SPACE FOR THIS INSERTION IS DONATED BY

THE PUBLISHERS AS A SERVICE TO THE

COMMUNITY

Where a child cries-or is too weak to cry…Where a mother
mourns-for one who will not weep again…Where plague and
famine and the scourge of war have proved too much for
struggling human beings…

WE BRING HOPE

But we can't do it without your help. Think of us now.

Remember us in your will. Give generously to the world's
largest relief organization: GLOBE RELIEF.*

*All donations wholly tax-deductible.

HOUSE TO HOUSE

Gilt-tooled on yard-square panels of green leather-imitation, of course-the zodiacal signs looked down from the walls of the executive lunch-room. The air was full of the chatter of voices and the clink of ice-cubes. Waiting to be attacked when the president of the company joined them (he had promised to show at one sharp) was a table laden with expensive food: hard-boiled eggs, shells intact so that it could be seen they were brown, free-range, rich in carotene; lettuces whose outer leaves had been rasped by slugs; apples and pears wearing their maggot-marks like dueling scars, in this case presumably genuine ones though it had been known for fruit growers to fake them with red-hot wires in areas where insects were no longer found; whole hams, very lean, proud of their immunity from antibiotics and copper sulphate; scrawny chickens; bread as coarse as sandstone, dark as mud and nubbled with wheat grains…

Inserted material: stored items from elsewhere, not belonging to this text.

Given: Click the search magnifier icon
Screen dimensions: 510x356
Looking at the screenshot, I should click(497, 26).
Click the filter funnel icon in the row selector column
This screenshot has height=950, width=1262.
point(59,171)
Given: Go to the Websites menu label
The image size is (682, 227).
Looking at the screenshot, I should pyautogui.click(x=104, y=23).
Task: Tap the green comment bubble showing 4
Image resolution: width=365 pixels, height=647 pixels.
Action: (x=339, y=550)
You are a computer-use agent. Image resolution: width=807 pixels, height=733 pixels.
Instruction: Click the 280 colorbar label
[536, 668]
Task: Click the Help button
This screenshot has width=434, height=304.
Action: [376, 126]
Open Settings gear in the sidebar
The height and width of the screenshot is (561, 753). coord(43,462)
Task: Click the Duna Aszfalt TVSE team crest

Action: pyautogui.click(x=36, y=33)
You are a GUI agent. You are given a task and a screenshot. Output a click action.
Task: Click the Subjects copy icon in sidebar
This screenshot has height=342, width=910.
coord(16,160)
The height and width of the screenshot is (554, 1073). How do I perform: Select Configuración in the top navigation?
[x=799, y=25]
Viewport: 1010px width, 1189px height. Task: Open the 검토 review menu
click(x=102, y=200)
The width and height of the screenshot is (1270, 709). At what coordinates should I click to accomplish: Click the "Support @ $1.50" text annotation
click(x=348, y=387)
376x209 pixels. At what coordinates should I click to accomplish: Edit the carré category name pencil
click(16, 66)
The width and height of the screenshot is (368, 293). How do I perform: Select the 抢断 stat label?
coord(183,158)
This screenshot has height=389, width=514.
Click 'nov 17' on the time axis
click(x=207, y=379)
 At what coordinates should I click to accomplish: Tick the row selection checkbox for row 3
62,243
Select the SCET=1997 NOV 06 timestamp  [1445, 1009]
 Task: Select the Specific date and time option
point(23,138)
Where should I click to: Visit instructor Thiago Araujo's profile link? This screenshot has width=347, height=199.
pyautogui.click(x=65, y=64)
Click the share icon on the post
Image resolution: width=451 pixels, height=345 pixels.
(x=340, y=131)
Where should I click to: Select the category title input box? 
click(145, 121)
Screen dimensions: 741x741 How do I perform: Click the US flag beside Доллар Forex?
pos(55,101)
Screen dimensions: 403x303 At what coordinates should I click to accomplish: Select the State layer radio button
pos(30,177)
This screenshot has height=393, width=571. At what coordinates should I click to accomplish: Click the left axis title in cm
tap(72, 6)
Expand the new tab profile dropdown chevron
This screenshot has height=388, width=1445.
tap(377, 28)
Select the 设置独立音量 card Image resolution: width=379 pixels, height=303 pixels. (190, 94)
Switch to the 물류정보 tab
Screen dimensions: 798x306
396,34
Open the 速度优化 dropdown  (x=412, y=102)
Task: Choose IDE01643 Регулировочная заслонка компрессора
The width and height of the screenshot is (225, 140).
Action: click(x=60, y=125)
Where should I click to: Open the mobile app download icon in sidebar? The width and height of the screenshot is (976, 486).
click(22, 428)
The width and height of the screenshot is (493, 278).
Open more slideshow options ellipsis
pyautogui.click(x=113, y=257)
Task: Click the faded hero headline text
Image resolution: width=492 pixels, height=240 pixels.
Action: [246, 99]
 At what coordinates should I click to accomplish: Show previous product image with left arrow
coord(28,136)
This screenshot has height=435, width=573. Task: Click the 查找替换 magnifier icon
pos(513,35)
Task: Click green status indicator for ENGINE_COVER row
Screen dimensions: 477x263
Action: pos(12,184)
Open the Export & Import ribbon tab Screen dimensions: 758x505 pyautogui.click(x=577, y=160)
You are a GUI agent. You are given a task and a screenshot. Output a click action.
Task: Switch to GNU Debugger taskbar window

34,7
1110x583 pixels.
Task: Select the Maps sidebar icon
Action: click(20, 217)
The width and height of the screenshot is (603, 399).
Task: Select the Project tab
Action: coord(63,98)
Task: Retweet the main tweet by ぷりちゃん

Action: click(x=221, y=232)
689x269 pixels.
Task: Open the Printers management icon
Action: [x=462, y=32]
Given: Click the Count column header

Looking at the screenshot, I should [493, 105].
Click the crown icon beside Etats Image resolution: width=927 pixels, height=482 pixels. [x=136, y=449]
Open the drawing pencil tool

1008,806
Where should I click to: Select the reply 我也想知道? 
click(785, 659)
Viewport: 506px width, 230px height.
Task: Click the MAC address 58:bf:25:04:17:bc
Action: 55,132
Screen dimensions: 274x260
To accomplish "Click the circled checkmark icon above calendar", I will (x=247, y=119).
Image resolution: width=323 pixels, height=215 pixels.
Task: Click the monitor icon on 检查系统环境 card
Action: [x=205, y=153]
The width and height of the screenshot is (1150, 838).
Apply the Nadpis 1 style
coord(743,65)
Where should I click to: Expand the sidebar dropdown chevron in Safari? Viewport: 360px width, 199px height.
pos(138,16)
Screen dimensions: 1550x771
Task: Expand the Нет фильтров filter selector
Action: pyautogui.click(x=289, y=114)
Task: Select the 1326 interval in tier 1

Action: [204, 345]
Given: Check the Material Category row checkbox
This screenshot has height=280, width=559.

"Hmm! Looks as though someone bought out the local branch of Puritan!" a voice said within Chalmers's hearing, and he was pleased.

He was moving from House to House, measuring a precise three minutes at each stop. Virgo: no women were present apart from Felice with whom he was having an affair and the two girls serving at the bar.

In pursuance of its progressive image Angel City had tried appointing female area managers, but of the first two such one had married and quit and the other had suffered a nervous breakdown. Occasionally he had wondered whether Felice slept with him in the hope of climbing that far up the corporation totem-pole.

The policy, however, had been reviewed.